Keep commissions low. Use mutual funds to gain diversity since they are made up of many stocks. Use “no-load” funds since they are equal to “load” funds in average long-term performance with no commission. If you are knowledgeable in mutual fund investing use a discount broker, if not weight the advice of a broker carefully– Does he have your interest in mind, or his commission?
How Fundgraf Advisory Service Does It
When Fundgraf Advisory Service started publishing in 1984 it sought to compare the performance of several methods of investing in mutual funds using 3 different portfolios.. Two portfolios used market-timing to be in “no-load” funds during bull markets and in money market funds in bear markets. Our “market signals” were used to define the bull or bear market. One market-timing portfolio used Conservative “no-load” funds and the other used Aggressive “no-load” mutual funds. A third portfolio was an “Always Invested Portfolio (later called Value-Based Portfolio) which did not use market-timing but stayed fully invested in diversified “no-load” mutual funds at all times. Later, in July 1991, the Fidelity Select Portfolio was created to use our market-timing method with the Fidelity Select Funds. The market-timing technique used for these funds was designed to give a “long-term market timing signal” which would occur less than 2 times per year. Thus even the market timing portfolios were “in the market” most of the time.
When we ceased publishing a hard copy of Fundgraf Advisory Service in September 2002 the Aggressive Portfolio had recorded a 12.3% annual compound growth rate for the 18 year period. The Conservative Portfolio was up 10.7% compounded and the Value-Based Portfolio was up 9.9% compounded for the 18 years. The Fidelity Select Portfolio had a 20.0% annual compound growth rate for its 11-year existence. We deemed all 4 Portfolios to be successful investments strategies. The market-timing portfolios gave higher results but required more attention and diligence in checking signals and acting quickly on them. The market was bearish at that time and the market-timing portfolios were in money market funds. Our Portfolios compared very favorable with market indexes --S&P500 Index had a 7.9% compound annual rate of growth rate for that 18-year period and the Value Line Index (covers 1700 stocks) was up only 3.9% compounded for that period. .

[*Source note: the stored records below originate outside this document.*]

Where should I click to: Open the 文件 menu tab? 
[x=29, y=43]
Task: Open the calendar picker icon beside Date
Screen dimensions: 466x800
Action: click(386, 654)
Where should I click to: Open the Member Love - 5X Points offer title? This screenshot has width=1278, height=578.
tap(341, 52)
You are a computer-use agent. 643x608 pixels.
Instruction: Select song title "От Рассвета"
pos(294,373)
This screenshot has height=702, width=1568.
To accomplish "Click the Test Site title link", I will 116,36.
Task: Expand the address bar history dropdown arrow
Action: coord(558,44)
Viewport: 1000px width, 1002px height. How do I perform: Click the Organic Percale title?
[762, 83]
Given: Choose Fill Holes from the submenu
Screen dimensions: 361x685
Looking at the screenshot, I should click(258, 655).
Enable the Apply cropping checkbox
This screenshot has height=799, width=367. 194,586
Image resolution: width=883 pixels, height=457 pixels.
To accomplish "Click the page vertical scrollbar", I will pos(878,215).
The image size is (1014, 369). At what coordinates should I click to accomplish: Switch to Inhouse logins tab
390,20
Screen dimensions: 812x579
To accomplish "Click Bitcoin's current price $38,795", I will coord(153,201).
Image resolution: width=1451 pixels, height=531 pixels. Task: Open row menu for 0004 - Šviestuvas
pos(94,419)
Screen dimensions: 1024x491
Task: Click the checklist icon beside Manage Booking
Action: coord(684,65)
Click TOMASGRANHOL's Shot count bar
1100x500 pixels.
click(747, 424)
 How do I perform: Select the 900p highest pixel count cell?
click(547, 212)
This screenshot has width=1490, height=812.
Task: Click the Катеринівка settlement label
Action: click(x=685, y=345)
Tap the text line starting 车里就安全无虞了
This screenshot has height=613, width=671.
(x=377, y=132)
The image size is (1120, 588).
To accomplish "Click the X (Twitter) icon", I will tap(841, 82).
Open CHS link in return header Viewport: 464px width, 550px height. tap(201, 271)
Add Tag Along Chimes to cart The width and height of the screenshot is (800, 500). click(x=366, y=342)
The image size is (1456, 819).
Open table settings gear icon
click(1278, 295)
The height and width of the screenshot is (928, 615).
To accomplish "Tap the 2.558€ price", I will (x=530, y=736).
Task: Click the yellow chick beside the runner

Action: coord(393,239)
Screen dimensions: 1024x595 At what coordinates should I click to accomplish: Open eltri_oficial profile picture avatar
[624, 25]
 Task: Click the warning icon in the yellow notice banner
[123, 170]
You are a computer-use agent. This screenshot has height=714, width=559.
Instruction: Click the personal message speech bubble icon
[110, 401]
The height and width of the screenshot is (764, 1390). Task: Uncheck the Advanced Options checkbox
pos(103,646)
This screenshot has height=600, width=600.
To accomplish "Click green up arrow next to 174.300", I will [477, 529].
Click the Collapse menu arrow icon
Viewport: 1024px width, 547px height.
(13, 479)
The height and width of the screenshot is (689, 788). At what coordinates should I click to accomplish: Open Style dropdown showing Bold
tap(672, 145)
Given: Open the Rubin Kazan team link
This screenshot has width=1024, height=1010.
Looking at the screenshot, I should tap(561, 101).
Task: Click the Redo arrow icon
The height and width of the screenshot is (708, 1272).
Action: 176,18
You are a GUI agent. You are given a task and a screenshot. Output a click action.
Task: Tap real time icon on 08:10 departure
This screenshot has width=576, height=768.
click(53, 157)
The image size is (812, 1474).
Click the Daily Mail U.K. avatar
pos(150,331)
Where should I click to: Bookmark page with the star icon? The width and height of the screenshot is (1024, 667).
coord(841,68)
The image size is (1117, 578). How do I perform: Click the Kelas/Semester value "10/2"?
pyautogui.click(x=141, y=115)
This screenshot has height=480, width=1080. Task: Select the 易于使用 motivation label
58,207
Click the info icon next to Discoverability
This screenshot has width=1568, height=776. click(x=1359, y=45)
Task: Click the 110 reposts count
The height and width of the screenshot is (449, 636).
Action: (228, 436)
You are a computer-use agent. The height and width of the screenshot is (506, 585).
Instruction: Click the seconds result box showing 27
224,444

The Portfolio values and market comments have continued to be posted on the internet since 2002.
The market and our portfolios have since recovered and as of this writing, December 2006, the compound annual growth rates for the 22 years since begun are generally higher -- Aggressive Portfolio = 14.2%, Conservative Portfolio = 11.4%, Value-Based Portfolio = 10.8% and Fidelity Select Portfolio = 17.9%.
In June 2005, an ETF (Exchange Traded Fund) Portfolio was created with 3 ETF funds and market-timing. It is currently showing a 23% annual compound growth rate for the brief time it has been in existence.
In February 2007, the Aggressive Portfolio was changed from 4 mutual funds to contain 1 Exchance-Traded Fund and 3 no-load mutual funds, recognizing the popularity of the ETF funds.
We believe all of the portfolios offer a successful plan for investing and can be used by anyone comfortable with the approach. However, past performance is no guarantee of future success! Use at your own risk!